Morris County Millennial Spotlight: Justin Musella


Visiting Washington D.C. a year ago, I watched the “roll call” of votes for a new House Speaker and saw that many Republicans were aging white men. Democrats were younger. more female and more racially diverse.

This was hardly a ground-breaking observation, but it is one young Republican leaders can’t ignore.

One of whom is Justin Musella, 28, who was recently elected chair of the Young Republicans of Morris County.

“Overall, the perception many people have about the Republican party is (that) it is an aging demographic,” he said when we met for a chat a few days ago at a Panera in Morristown. “That’s the perception.”

But in some ways, it’s also the reality.

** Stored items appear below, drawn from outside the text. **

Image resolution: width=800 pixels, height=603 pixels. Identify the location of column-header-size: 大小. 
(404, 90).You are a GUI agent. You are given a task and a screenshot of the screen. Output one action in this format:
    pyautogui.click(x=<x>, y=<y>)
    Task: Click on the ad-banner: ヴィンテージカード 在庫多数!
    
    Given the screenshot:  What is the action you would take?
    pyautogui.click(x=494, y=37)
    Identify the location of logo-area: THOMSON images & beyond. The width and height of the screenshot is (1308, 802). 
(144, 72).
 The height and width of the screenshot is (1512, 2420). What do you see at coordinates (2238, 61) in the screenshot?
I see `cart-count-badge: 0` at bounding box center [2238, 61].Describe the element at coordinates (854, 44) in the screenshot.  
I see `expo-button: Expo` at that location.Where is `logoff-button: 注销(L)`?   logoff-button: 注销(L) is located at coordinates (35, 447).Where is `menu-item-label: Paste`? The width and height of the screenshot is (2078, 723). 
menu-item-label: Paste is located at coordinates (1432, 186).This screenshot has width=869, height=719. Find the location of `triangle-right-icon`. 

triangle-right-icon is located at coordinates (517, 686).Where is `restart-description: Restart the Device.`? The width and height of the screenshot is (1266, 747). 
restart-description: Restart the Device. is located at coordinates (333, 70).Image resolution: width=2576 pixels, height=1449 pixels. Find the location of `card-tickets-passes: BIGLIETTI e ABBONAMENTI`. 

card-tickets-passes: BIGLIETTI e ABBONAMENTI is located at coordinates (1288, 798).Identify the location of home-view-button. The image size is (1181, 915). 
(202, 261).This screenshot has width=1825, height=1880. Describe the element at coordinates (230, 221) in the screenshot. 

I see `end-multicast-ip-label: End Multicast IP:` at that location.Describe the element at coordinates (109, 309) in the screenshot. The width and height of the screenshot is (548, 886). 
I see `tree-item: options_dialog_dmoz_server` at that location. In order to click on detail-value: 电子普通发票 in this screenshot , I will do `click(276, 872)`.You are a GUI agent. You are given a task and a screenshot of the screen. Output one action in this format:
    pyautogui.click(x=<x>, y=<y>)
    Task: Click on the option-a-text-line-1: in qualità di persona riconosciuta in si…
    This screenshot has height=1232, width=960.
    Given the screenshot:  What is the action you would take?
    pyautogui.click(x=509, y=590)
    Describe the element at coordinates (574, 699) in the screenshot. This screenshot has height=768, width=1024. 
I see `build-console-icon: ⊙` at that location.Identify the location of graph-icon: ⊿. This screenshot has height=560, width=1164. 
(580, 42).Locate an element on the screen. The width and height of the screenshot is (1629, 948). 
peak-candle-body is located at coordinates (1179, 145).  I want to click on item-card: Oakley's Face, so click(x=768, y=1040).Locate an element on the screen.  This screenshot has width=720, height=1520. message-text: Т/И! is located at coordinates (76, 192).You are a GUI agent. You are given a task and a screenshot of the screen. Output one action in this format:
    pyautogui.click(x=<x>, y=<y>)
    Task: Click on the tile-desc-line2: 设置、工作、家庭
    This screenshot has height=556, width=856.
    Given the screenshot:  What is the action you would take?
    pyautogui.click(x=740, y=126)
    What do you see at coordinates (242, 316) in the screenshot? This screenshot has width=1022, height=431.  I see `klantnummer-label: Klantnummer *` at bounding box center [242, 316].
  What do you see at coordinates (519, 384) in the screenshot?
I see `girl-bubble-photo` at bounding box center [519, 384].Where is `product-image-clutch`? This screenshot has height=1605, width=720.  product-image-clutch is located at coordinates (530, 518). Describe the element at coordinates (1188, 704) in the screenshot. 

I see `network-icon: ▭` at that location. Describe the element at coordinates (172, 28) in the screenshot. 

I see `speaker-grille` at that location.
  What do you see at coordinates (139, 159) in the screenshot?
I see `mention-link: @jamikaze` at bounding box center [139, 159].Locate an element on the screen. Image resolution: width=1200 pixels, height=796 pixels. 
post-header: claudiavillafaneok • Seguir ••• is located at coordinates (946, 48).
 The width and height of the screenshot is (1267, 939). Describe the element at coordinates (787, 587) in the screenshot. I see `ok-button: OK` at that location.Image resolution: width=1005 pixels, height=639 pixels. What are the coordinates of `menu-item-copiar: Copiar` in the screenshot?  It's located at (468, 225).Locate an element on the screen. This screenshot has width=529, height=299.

And that’s something Musella, who in “real life,” sells information technology related to commercial real estate, wants to change – at least in his part of the world.

“A lot of people who are coming here (Morris County), who are moving here are younger. And there is a big void as to how we are penetrating them,” Musella says.

Musella has some ideas on how to bolster that penetration. He says he and other like-minded folk have to seek out young people where they are, meaning that if you’re out having drinks one night, be bold enough to talk to people about politics and Republicanism.

More importantly, Musella says Republicans in general need to do a better job spreading their message and ideals on Facebook and other social media platforms.  He acknowledges Democrats have done this better.

This brings us to the message Musella wants to disseminate?

He says he knows some studies show young people don’t vote all that much, and that the ones who do, are likely to vote Democratic.

Musella’s strategy is to talk to fellow young people about the issues that truly impact their lives. He reasons that young people who want to buy a house in the suburbs, or who have just done so, would be amenable to a party that wants to keep taxes down and allow workers to see more take-home pay in their checks.

“As many (young people) have gone into careers, what they are seeing are the real life impact of decisions made by elected officials,” he said.

Economic issues are arguably the traditional strength of the Republican Party, but what about social concerns? The national Republican Party long has opposed such things as abortion rights and marriage equality.

In what may deviate a bit from national norms, Musella says that in general, young Republicans “tend to be more socially moderate” than others in the party. He says many in his age group respect traditional values, but also understand they must accept change. And he said there has been change over the years regarding abortion and gay rights.

But the larger point Musella stresses is this:

“I still firmly believe issues we win on at the end of the day are economic issues.”

He is convinced that in a Democratic-run state with fiscal woes, the Republican message of fiscal prudence and low taxes can resonate among the young.

He said the county’s Young Republican organization has about 40 active members. The official age limit for being a “young” Republican is 41.

Musella, who lives in Morris Township, points to a number of young and diverse Republicans now making their marks in local politics.

They include Joseph Bock, an alderman in Boonton, Sarah Neibart, the mayor of Mendham Township, and Rik Mehta, a Chester resident of Indian descent seeking the GOP nomination for U.S. Senate.

Musella suggests people like this – and others to come – will help Republicans challenge the notion that a typical party member is an old white guy.